▶ _What is being asked_
Scan the data that follows and count the lines with the string "agent"; answer with the count alone.
++++ Records for the exercise ++++
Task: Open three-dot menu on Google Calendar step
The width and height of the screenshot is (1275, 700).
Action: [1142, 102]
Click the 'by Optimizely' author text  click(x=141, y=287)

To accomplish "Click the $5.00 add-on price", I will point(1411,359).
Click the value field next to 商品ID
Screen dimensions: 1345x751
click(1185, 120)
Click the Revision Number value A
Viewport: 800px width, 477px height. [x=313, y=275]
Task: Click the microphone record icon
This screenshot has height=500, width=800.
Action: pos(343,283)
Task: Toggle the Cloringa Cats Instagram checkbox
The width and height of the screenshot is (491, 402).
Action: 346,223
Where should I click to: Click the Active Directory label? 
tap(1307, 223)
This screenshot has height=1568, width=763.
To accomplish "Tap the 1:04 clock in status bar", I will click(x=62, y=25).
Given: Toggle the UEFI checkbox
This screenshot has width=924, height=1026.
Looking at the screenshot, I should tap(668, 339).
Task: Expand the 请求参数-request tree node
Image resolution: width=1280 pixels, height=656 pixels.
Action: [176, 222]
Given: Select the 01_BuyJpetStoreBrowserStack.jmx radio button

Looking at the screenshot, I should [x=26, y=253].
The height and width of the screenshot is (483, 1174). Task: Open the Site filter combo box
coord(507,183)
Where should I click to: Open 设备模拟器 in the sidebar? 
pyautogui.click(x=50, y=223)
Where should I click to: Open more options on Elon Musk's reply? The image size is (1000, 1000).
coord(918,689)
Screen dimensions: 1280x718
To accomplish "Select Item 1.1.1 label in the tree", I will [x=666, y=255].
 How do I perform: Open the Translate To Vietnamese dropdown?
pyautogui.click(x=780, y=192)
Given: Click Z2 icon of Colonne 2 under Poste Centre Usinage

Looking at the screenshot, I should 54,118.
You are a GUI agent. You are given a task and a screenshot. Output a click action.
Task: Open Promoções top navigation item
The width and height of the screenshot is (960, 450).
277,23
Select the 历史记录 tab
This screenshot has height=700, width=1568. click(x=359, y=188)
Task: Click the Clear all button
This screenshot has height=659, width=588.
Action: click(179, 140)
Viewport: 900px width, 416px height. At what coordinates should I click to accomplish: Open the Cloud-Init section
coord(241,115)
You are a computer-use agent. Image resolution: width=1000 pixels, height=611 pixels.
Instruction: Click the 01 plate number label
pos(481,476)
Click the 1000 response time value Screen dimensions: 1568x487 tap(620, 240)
++++
▶ _Task response_
2